Evangelio según san Marcos 8, 34-38. 9, 1
Jesús, llamando a la multitud, junto con sus discípulos, les dijo: “El que quiera venir detrás de mí, que renuncie a sí mismo, que cargue con su cruz y me siga.
Porque el que quiera salvar su vida, la perderá; y el que pierda su vida por mí y por la Buena Noticia, la salvará.
¿De qué le servirá al hombre ganar el mundo entero, si pierde su vida?
¿Y qué podrá dar el hombre a cambio de su vida?
Porque si alguien se avergüenza de mí y de mis palabras en esta generación adúltera y pecadora, también el Hijo del hombre se avergonzará de él cuando venga en la gloria de su Padre con sus santos ángeles”.
Y les decía: “Les aseguro que algunos de los que están aquí presentes no morirán antes de haber visto que el Reino de Dios ha llegado con poder”.
El proceso del cristiano
1) Toma la cruz: Es la primera etapa de tu vida.

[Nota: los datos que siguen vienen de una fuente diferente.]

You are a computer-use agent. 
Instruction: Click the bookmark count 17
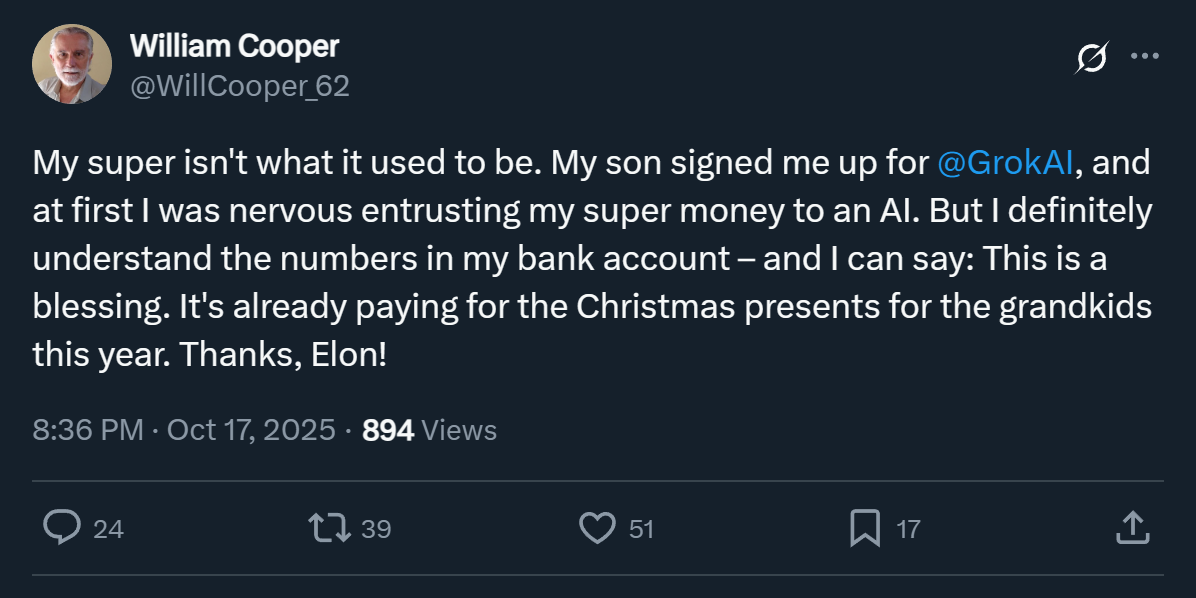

Tomar la cruz y saber que es allí donde está tu redención. Tómala y no la esquives. Es fácil esquivar la cruz o elegir una cruz a la medida que uno quiere. La cruz es una sola y esa cruz la tenés que enfrentar y llevar. Llegá al meollo de tu cruz y no te quedes con otras cruces que no son tuyas. Fíjate qué cruz tenés y no mires las cruces que vos te ponés.
2) Renuncia: Es renunciar a vos, a tus caprichitos personales. Porque nos gusta ser caprichosos. Renunciar al querer quedar bien con todos, querer quedar bien parado ante los demás. Es aprender a caminar paso a paso. Aprender a hacer renuncias en la vida. Siempre tiene que haber una renuncia.
3) Seguilo: Asumiendo esto seguilo a Jesús. Te reconozco que es difícil, nada fácil. Pero quien lo sigue ve cosas maravillosas y su vida se hace maravillosa. No es tan solo tomar la cruz, sino resucitar después y mostrar la cruz, pero siendo vos ya resucitado. Algo bueno está por venir.